“Wildly unpredictable” is the phrase that immediately comes to mind when describing the impact the COVID-19 pandemic has had on forecasting the California state revenues and the overall state budget.
This time last year, the state was predicting an enormous budget deficit of $54 billion. Now, at the time of this writing, Governor Newsom is preparing to sign the 2021-2022 budget framework that was just passed by the Legislature. This budget includes nearly $100 billion in new spending. The new spending is largely funded both by an unanticipated record surplus as well as federal aid that has been appropriated to the state as part of the pandemic response. Notwithstanding budgetary and policy concerns, it is a stunning reversal of where we thought we would find ourselves in 2021. It is important to note that there will be many additional budget trailer bills negotiated in the next several weeks that are designed to implement the state budget. Several of these budget trailer bills will have a direct impact on agriculture.
There are always pros and cons to having a state budget surplus. The cons are that new programs will be created that will assuredly require ongoing funding which will lead to difficult conversations on future cuts, fees, and taxes when the general fund and pandemic response funds eventually dwindle. It is also easier for the Governor and Legislature to enact more costly policy mandates if state incentive funding is provided to reduce the implementation of those directives. Of course, the positive side to a surplus is that there is no immediate pressure to raise taxes and there is a greater likelihood to receive more substantial funding for the agricultural industry. It is truly a mixed bag.
Western Growers and other agricultural interests have been fighting for several years for adequate state incentive funding to help our farmers meet the stringent air quality goals that have been put into place to meet both federal attainment standards and California’s ongoing emissions reduction targets. The budget trailer bill process recognizes the cost burden these mandates place on farmers and proposes allocation of substantial funds to mitigate these efforts. Some key examples are the proposed $363 million in funding for the replacement of agricultural diesel engines and the $150 million in proposed incentive funding for alternatives to agricultural burning. A strict deadline on reducing and eliminating agricultural burning has been put into place by the California Air Resources Board. The $150 million in proposed funding will help address some of the costs arising from that mandate. However, much more robust and long-term incentive funding is needed for both of these issue areas in order for agricultural interests to feasibly reach the attainment goals.
The unprecedented budget surplus has also led to proposed new funding for implementation of the Sustainable Groundwater Management Act, provision of clean drinking water to impacted communities, and more funding for the State Water Efficiency and Enhancement Program. The California Department of Food and Agriculture will also see additional funds for healthy soils and other environmental stewardship programs.

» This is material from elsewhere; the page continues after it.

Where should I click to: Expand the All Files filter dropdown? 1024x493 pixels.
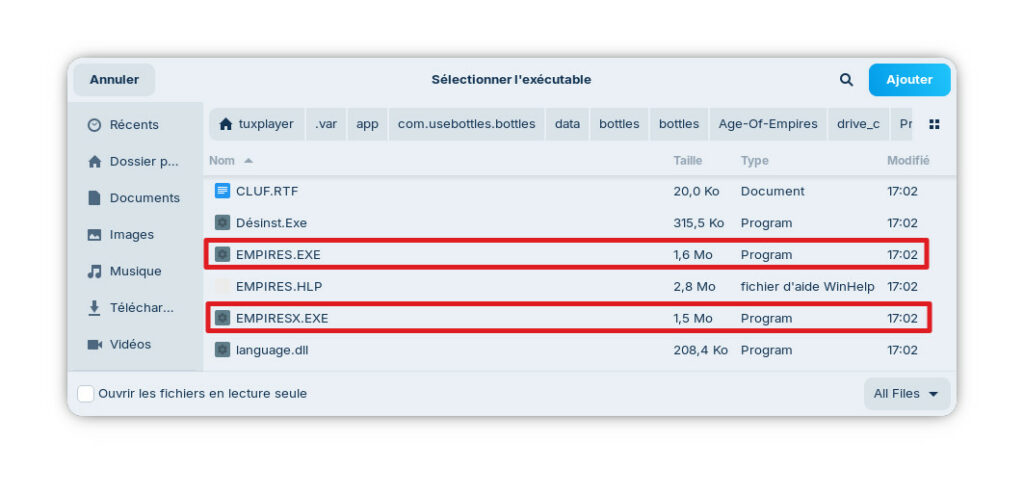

Western Growers continues to strenuously advocate against new broad mandates being placed upon our industry. We do not want to see new programs created that will make it even more challenging for farmers to compete in the global economy. WG staff will also remain committed to fighting for state incentive funding so that any additional costs to our farmers can be mitigated to the greatest extent possible. Our industry is unique and deserves to be recognized for the critical and essential services that we provide.